The House Education Committee made an additional attempt to protect K-12 and post-secondary (college) students’ social media privacy rights by amending SB 355 to the same language they proposed in HB 1200. SB 355 passed the House on May 14th on a voice vote. The Senate amended HB 1200 to only apply to college students and ultimately laid it on the table, effectively killing the bill, one week earlier. Therefore, SB 355 is the last opportunity to defend all students’ social media privacy rights in this legislative session.

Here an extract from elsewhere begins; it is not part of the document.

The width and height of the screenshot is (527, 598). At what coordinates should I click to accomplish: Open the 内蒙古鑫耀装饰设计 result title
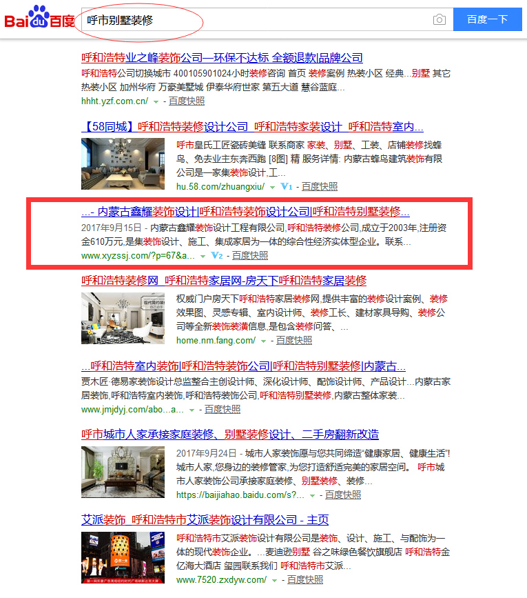245,212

The Senate did not concur with these changes, so there will be a Committee of Conference, a joint meeting with representatives from the Senate and the House tasked to find a mutually agreeable compromise, on Wed 5/28 at 10:30am in LOB 102. The following legislators are assigned to this CoC:
Senate: Boutin, Reagan, and Kelly
House: Grassie, Boehm, Gorman, and K Rogers
Anti-bullying proponents have a problem with SB 355 applying to elementary and high-school students. They argued that SB 355 as amended would inhibit a school’s ability to investigate bullying incidents. This is an incorrect assumption because any criminal investigation would allow police to obtain a warrant to search all social media records. The school also retains the ability to search through public records, and anything sent through school-issued computers and accounts.
Please contact the legislators participating in this Committee of Conference, asking them to support SB 355 as amended by the House.
Senator Boutin firstname.lastname@example.org
Senator Kelly email@example.com
Senator Reagan firstname.lastname@example.org
Representative Boehm email@example.com
Representative Gorman firstname.lastname@example.org
Representative Grassie (603)332-8562
Representative K Rogers email@example.com
Here are some suggested talking points to include.
- Forcing a person to provide evidence against him/herself, is against Article 15 and Article 19 of the NH Constitution.
- School districts could face lawsuits for violating students’ rights to free speech and privacy. This occurred in Minnesota when a middle-school student was forced to share her Facebook password. The student won a $70,000 settlement.
- A school, private or public, by forcing a student to share their social media credentials, is forcing someone to violate a contract (terms of service agreement) and then by using those credentials, violating a contract themselves.